On April 21, the proponents of two Arizona statewide initiatives filed an appeal in Arizonans for Fair Elections v Hobbs, the case over whether Arizona should permit initiative campaigns to gather electronic signatures.  U.S. District Court Judge Dominic Lanza, a Trump appointee, had rejected their case.

Arizona permits electronic signatures for candidate petitions, but not independent presidential petitions and not petitions to qualify a party.


Comments

Arizona Initiative Proponents Ask Ninth Circuit to Reverse U.S. District Court on Electronic Signatures — 5 Comments

  1. Petitions signatures require a witness to a signature. A witness to a signatures is a practice for hundreds or thousands of years to protect the sanctity of documentation. This will be absolutely thrown out the window. One reason I don’t like absentee voting. Should be a compelling reason. More polling stations or more election days like 10 days in advance. How does one witness an electronic signature?
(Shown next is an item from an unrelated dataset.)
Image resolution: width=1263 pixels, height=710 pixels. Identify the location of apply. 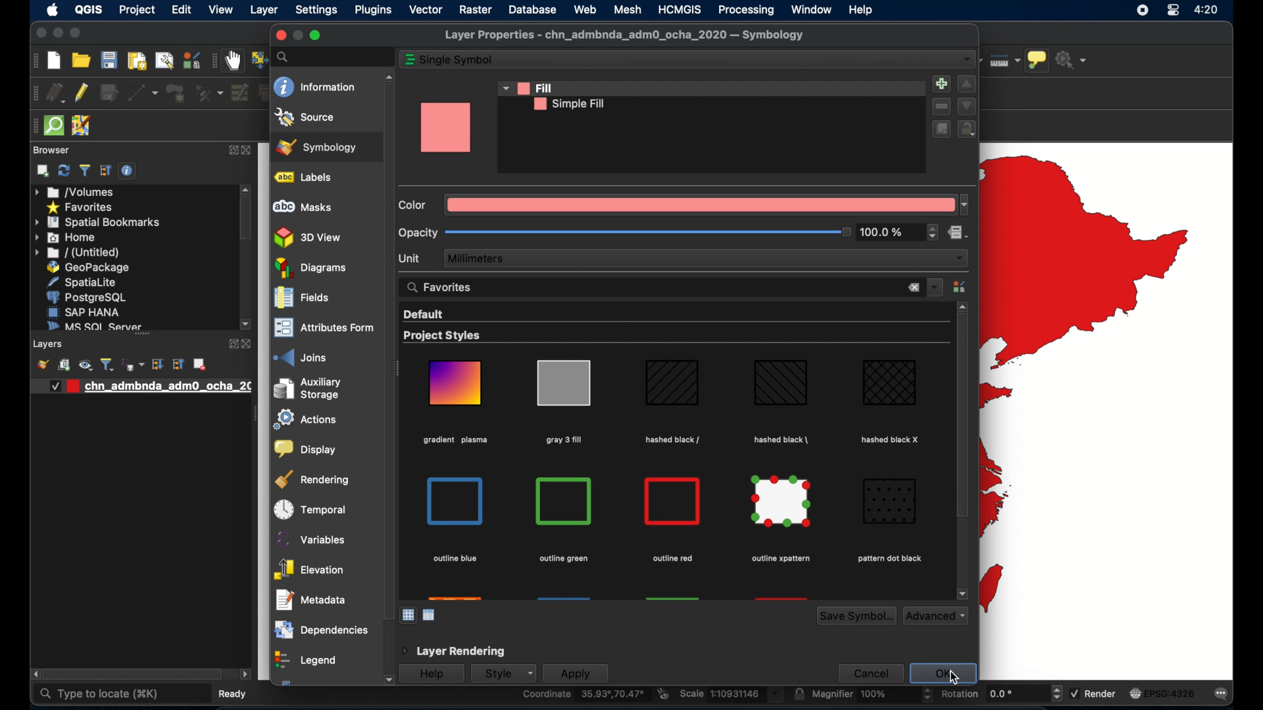
(575, 674).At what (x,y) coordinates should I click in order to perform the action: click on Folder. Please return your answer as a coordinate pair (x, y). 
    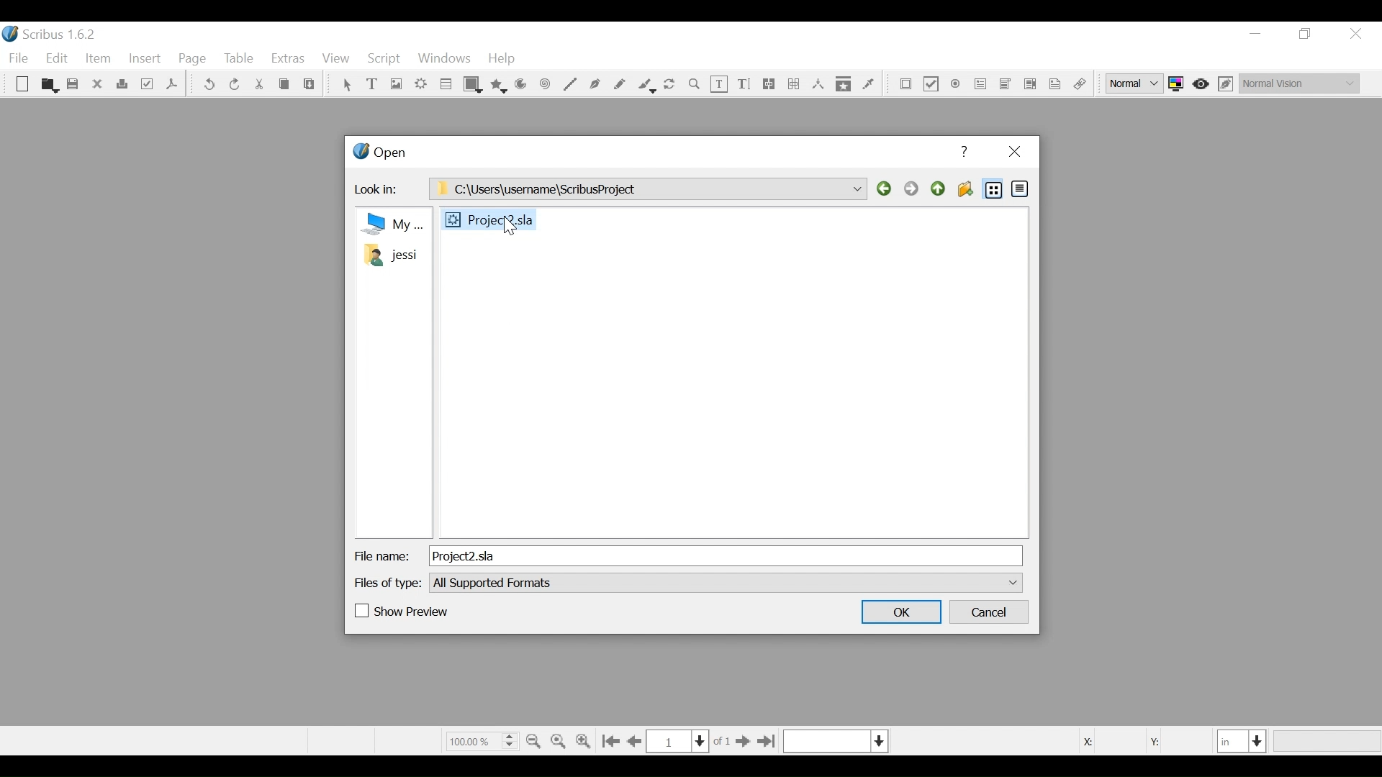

  2. How many witnesses needed for checks and money orders and contracts in general ???

    Answer — ZERO

    ONE person forms — nomin and issue pets.

  3. Part of the witness stuff was due to most folks being unable to read/write in olde England in the DARK AGE.

    Nuuu Dark Age now ???

  4. Only some states require witnesses on petitions. Some of those are not consistent between initiatives and candidate/party petitions. Some legal contracts require witnesses, some don’t. Checks obviously don’t.

  5. Also – cheaper paper only in 1840’s.

    Expensive olde paper for major purposes — bibles, marriages, land ownership, allegiance docs, regime laws, etc.